[Tasks to perform]:
1 – For the passage about classic movies, say whether each statement agrees with it. Answer yes or no for (a), (b) and (c), and quote the deciding words.
(a) Sunset Boulevard includes a cameo by Cecil B. DeMille.
(b) The Seventies were a bumper decade for challenging bourgeois hypocrisies.
(c) The term "expressive individualism" is credited to Steven Spielberg.
2 – Please answer these questions using the passage about classic movies.
(a) Why was the poke in Close Encounters gentle?
(b) Which government was the target of that poke?
(c) Which three works of popular culture are listed as examples of mocking the old pieties?
3 – Carry on the passage about classic movies from the point where it stops.

(Text block Opens)

I admit it. I had never seen those great movies.
I had no idea. No idea that the Charlton Heston vehicle was in fact an allegory on our horrible racist, speciesist, fundamentalist society. Or that Close Encounters was a gentle poke (gentle because of Steven Spielberg) at the Vietnam era government that, you'll recall, was always lying to us. Unlike the administration of the wonderful One.
Nor did I know that Sunset Boulevard was an entry in the good old hard-boiled genre, including cameos by all the old Hollywood moguls like Cecil B. DeMille. But that is another story.
Let's get back to Planet of the Apes. Ever since the invention of the German cult of the creative, or what Charles Taylor calls "expressive individualism," a favorite reflex of the creative class has been the "challenge" to bourgeois hypocrisies. The Sixties was a bumper decade in that regard, especially in popular culture as all kinds of mainstream entertainment mocked the old Protestant and anti-Communist pieties and hypocrisies. Thus M*A*S*H, Star Trek, Archie Bunker. Young liberal artists were granted open season to epater la bourgeoisie.

(Text block Closes)
(Listed records Opens)

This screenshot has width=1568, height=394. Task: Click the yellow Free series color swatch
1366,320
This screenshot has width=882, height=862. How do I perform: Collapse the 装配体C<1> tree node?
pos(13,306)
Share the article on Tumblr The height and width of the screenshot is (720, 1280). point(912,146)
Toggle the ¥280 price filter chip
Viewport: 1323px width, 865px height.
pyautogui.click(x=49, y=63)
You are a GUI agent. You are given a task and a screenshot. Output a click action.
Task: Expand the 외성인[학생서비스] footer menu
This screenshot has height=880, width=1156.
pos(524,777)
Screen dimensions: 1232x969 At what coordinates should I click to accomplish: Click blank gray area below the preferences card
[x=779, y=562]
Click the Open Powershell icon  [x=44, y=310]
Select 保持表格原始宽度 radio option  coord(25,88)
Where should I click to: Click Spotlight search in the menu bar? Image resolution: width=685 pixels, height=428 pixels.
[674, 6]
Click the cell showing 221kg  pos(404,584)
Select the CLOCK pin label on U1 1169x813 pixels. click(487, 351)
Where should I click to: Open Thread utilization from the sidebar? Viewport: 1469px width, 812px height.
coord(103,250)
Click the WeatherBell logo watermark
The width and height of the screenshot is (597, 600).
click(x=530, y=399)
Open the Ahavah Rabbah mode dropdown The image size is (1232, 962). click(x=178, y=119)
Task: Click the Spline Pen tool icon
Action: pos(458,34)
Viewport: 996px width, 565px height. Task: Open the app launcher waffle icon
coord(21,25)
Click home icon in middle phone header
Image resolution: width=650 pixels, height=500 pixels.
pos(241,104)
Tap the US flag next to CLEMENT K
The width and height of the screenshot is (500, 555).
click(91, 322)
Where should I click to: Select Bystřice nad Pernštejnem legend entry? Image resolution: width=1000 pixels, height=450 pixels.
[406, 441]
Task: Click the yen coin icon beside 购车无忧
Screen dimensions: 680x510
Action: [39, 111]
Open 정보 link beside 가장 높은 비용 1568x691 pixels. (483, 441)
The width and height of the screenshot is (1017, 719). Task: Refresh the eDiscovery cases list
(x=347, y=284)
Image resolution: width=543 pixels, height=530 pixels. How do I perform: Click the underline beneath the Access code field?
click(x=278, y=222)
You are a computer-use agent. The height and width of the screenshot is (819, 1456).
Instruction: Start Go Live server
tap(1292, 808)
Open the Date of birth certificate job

(Listed records Closes)

[Responses by task]:
1 –
(a) Yes: "including cameos by all the old Hollywood moguls like Cecil B. DeMille"
(b) No: "The Sixties was a bumper decade in that regard"
(c) No: "what Charles Taylor calls "expressive individualism,""

2 –
(a) Because of Steven Spielberg.
(b) The Vietnam era government.
(c) M*A*S*H, Star Trek and Archie Bunker.

3 –
The great cultural offensive of the counter-culture wasn't quite as brave and noble counter-cultural as liberals liked to pretend, because the transgressive "challengers" of the status quo actually had quiet and not so quiet support from the cultural establishment.
You can appreciate just how substantial that support was if you try to imagine a Planet of the Conservatives where conservatives own the culture and rule over liberals and mouth liberal pieties about race and global warming and wind farms and silence their critics with PC.
Yes, the measure of political and cultural power is the extent to which you can silence the opposition. No, let's correct that. The measure of political and cultural power is the extent to which the opposition doesn't even have to be "silenced" but rather never dares to venture its opinion. How many people today think heretical thoughts but fear being branded as racists, sexists, homophobes, and know that there would be no support from a liberal media for their transgressive opinions, unlike the "kids" of the Sixties.
But some people are detecting cracks in the liberal monolith. The flap over contraception in the Catholic hospitals is a marker. How far can the Catholics bend over for the liberal bullies without disappearing into the liberal cultural hegemony?
Let's look at the mortgage meltdown.
Here's President Obama praising a $25 billion deal over abusive bank foreclosures.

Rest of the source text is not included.